Russia and Turkey announced a ceasefire in northern Syria Thursday, with an agreement to end weeks of heavy fighting that sparked a humanitarian crisis and raised fears of their armies clashing.
After more than six hours of talks in Moscow, Russian President Vladimir Putin and Turkish counterpart Recep Tayyip Erdogan agreed on the ceasefire to take effect from midnight today.
The agreement will also create a security corridor along the key M4 highway in northern Syria, where Turkish and Russian forces will launch joint patrols from March 15.
The deal aims to put a stop to intense fighting in Idlib, the northwestern province of Syria where Ankara is battling Moscow-backed government forces. Nearly a million of civilians have fled their homes due to the violence.
Putin told a joint press conference after the talks that the agreement would “serve as a good basis for ending fighting” in Idlib and for “stopping the suffering of the civilian population”. “The object is to avoid the humanitarian crisis getting worse,” Erdogan said, though he added that Turkey reserved the right to “retaliate with all its strength against any attack” by Damascus.

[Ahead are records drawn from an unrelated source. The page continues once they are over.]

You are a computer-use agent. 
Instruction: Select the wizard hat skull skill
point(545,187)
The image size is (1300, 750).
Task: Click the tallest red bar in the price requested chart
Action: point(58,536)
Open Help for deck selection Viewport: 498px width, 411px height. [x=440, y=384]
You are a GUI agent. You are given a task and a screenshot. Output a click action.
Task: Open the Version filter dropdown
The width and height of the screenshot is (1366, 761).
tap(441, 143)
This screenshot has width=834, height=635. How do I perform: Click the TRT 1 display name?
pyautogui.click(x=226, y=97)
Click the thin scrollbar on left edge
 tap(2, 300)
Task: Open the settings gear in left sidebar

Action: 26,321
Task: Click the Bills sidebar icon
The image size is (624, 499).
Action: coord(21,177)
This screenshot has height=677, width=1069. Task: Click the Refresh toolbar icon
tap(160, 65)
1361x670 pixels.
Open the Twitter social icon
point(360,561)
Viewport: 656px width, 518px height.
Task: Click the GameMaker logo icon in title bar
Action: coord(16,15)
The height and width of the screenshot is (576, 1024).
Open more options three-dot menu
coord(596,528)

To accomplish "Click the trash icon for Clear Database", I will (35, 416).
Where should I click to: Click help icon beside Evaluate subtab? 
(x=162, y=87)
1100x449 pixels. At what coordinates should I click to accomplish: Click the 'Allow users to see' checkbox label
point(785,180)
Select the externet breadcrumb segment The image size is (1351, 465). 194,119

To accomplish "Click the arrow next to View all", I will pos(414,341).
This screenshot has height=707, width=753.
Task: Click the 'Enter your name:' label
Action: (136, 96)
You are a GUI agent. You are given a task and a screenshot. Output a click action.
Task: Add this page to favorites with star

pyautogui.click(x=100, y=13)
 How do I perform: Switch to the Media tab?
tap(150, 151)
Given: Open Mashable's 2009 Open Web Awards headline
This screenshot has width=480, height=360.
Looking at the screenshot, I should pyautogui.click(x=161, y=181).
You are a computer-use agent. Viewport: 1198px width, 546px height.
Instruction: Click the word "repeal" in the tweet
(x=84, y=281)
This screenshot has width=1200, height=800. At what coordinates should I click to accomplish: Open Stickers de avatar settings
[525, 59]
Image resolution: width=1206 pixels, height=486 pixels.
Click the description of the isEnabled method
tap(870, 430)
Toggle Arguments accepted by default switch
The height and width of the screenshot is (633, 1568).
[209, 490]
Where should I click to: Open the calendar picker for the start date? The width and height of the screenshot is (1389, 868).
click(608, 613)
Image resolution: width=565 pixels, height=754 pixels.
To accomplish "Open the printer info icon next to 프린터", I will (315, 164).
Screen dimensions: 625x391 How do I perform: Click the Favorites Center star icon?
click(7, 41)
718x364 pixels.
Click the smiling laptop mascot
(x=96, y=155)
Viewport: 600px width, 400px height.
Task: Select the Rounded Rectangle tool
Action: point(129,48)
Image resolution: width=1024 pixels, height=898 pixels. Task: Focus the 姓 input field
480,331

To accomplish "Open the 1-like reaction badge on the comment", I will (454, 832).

The situation in Idlib, the last rebel stronghold in Syria’s nine-year civil war, had become critical as Ankara for the first time launched a direct offensive against President Bashar al-Assad’s forces. Turkey’s priority now is to stop an influx of refugees among those fleeing an offensive the regime has been pressing on Idlib since December. Ankara has demanded the European Union support its actions in Syria. Despite supporting opposing sides in the war, Russia and Turkey have worked to try to resolve the conflict and avoid direct confrontation.
The two countries agreed a deal in the southern Russian city of Sochi in 2018 that created a “de-escalation” zone in Idlib and allowed for the deployment of 12 Turkish observation posts. In the run-up to yesterday’s talks, the two sides had traded accusations of violating the deal.